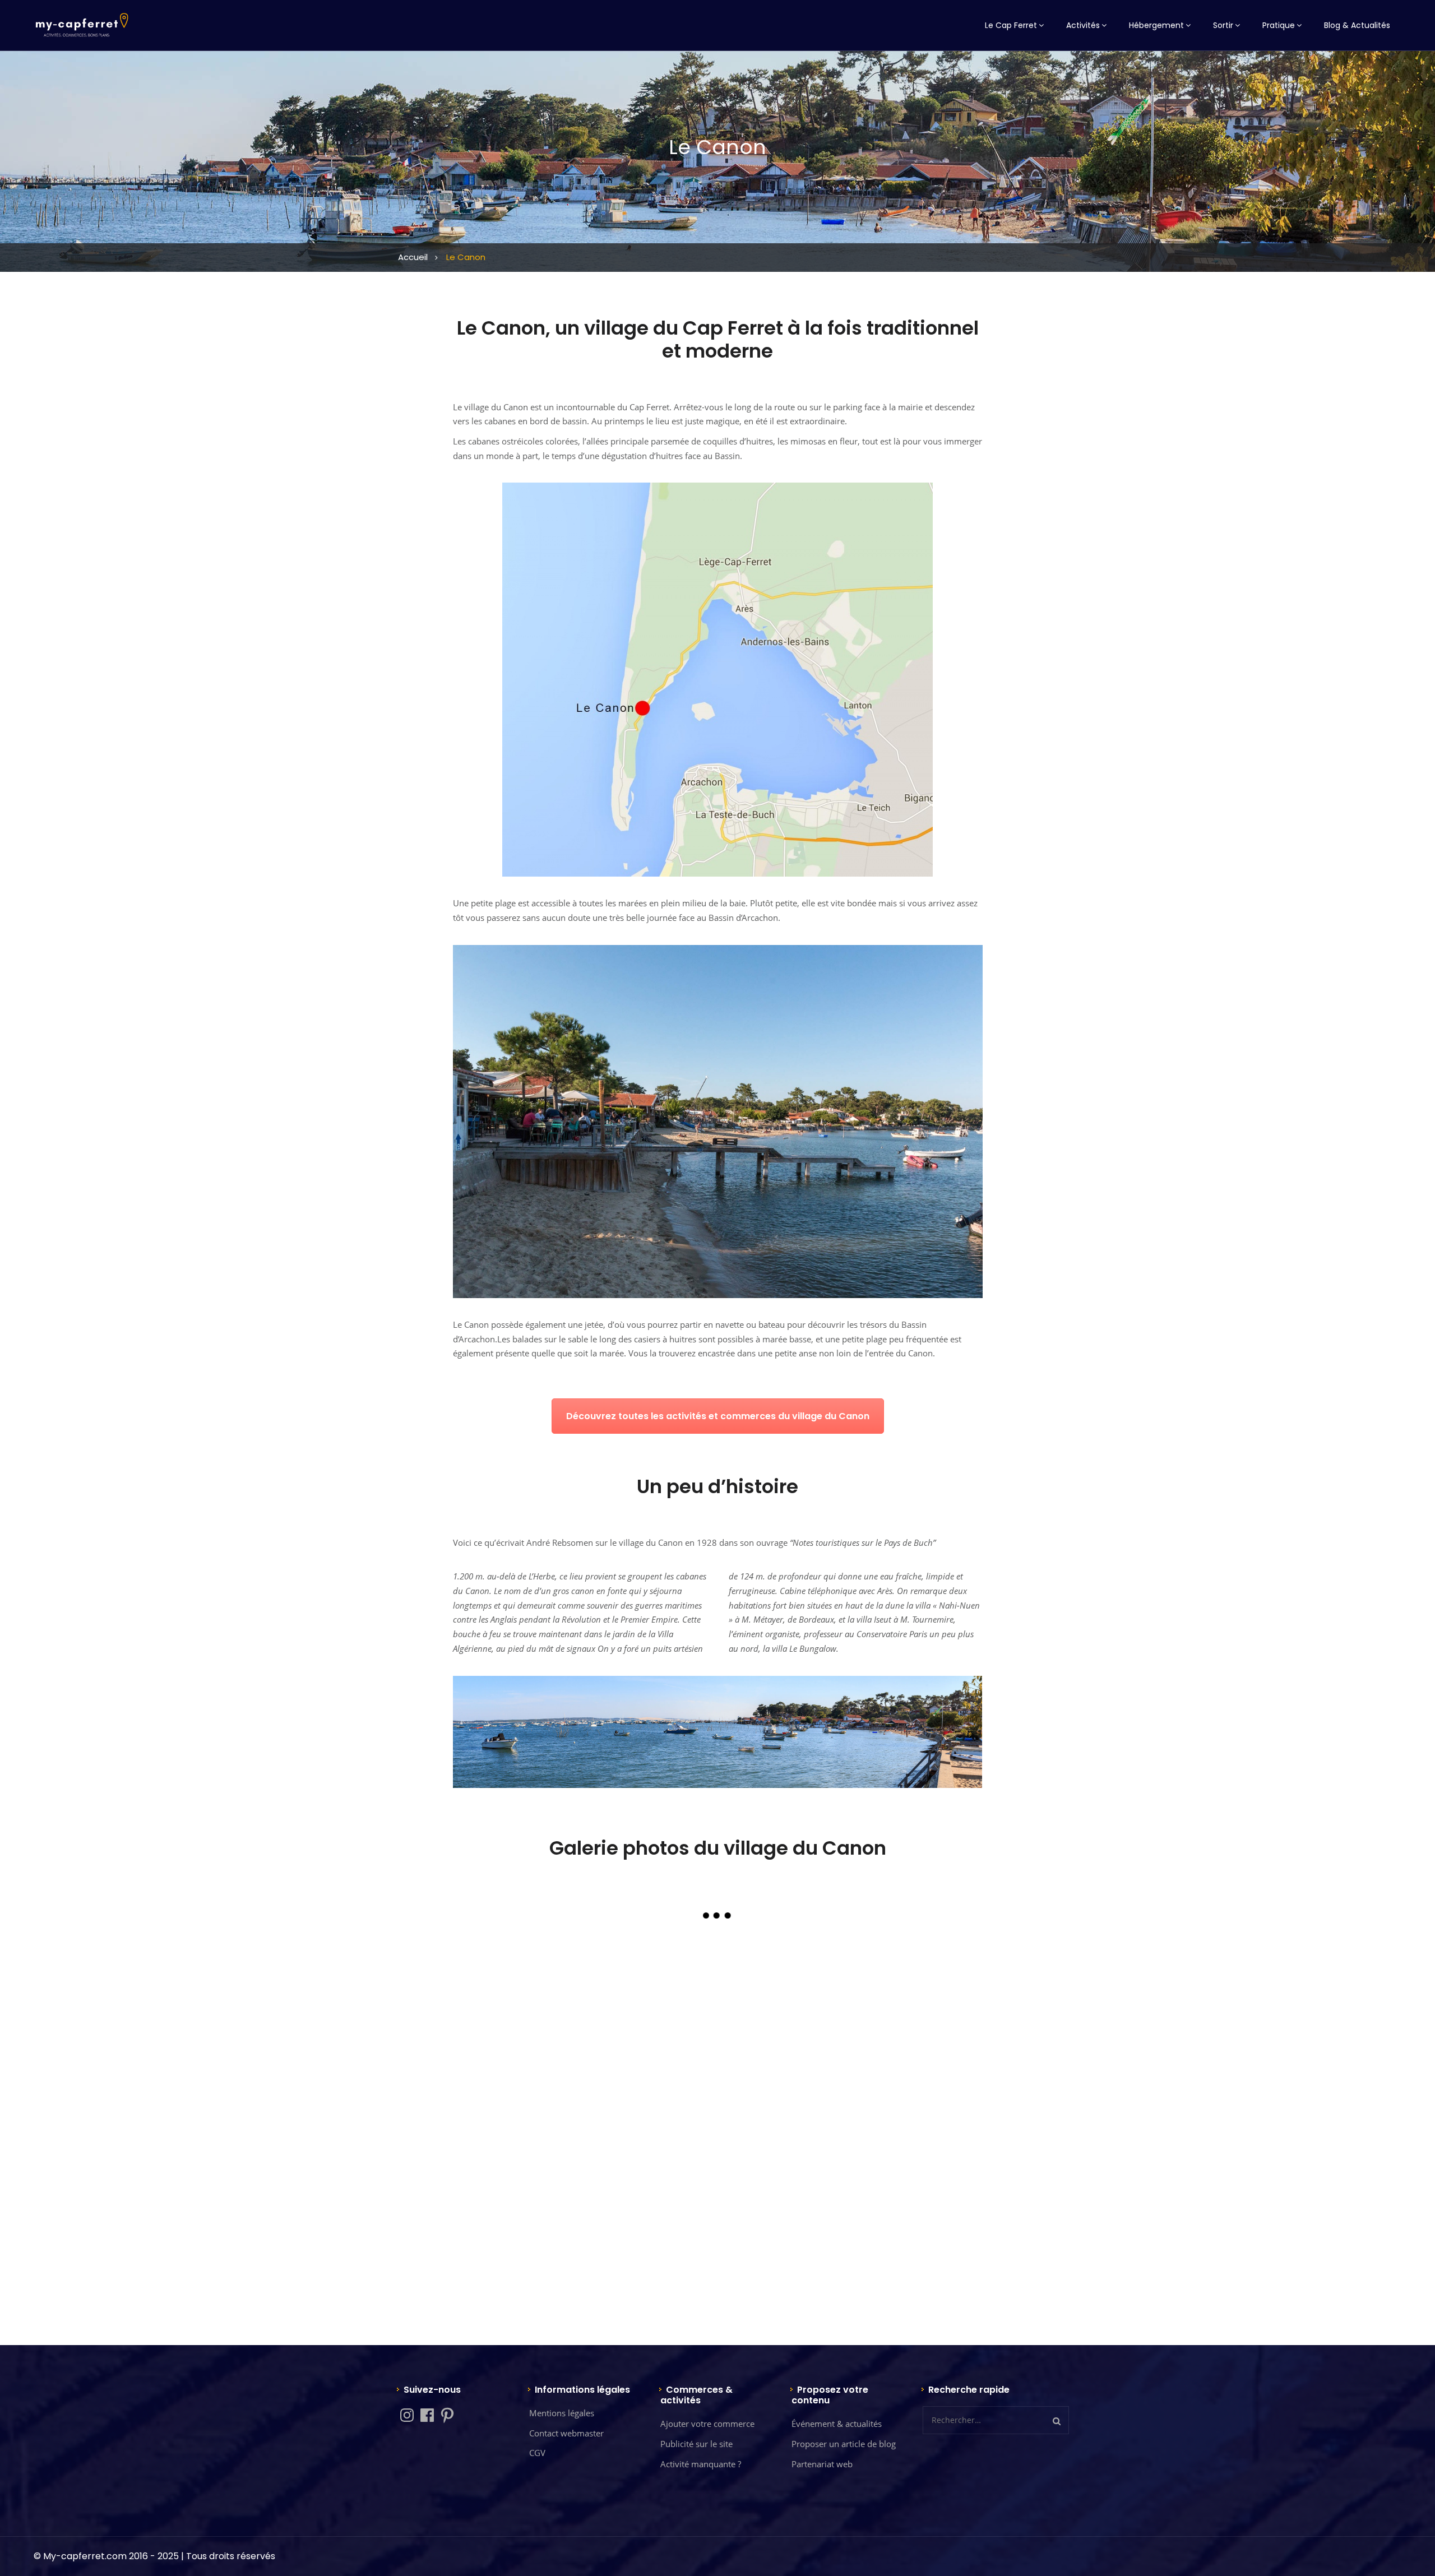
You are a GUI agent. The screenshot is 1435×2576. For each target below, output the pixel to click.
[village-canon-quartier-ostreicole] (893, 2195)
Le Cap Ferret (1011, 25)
=======
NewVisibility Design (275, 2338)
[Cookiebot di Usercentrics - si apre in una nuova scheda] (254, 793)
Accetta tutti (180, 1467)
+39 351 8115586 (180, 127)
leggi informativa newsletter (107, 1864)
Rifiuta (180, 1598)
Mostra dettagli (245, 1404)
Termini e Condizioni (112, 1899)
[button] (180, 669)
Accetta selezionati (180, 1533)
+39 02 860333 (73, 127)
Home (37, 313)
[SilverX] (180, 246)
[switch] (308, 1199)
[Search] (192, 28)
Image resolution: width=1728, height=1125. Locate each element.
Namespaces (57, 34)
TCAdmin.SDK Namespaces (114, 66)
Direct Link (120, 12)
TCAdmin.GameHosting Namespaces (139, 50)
=======
> _Problem statement_:
Your answer must consist solely of the lines above between the line holding "[Search] (192, 28)" and the line holding "TCAdmin.GameHosting Namespaces (139, 50)", inclusive, copied exactly.

> _Answer section_:
[Search] (192, 28)
Image resolution: width=1728, height=1125. Locate each element.
Namespaces (57, 34)
TCAdmin.SDK Namespaces (114, 66)
Direct Link (120, 12)
TCAdmin.GameHosting Namespaces (139, 50)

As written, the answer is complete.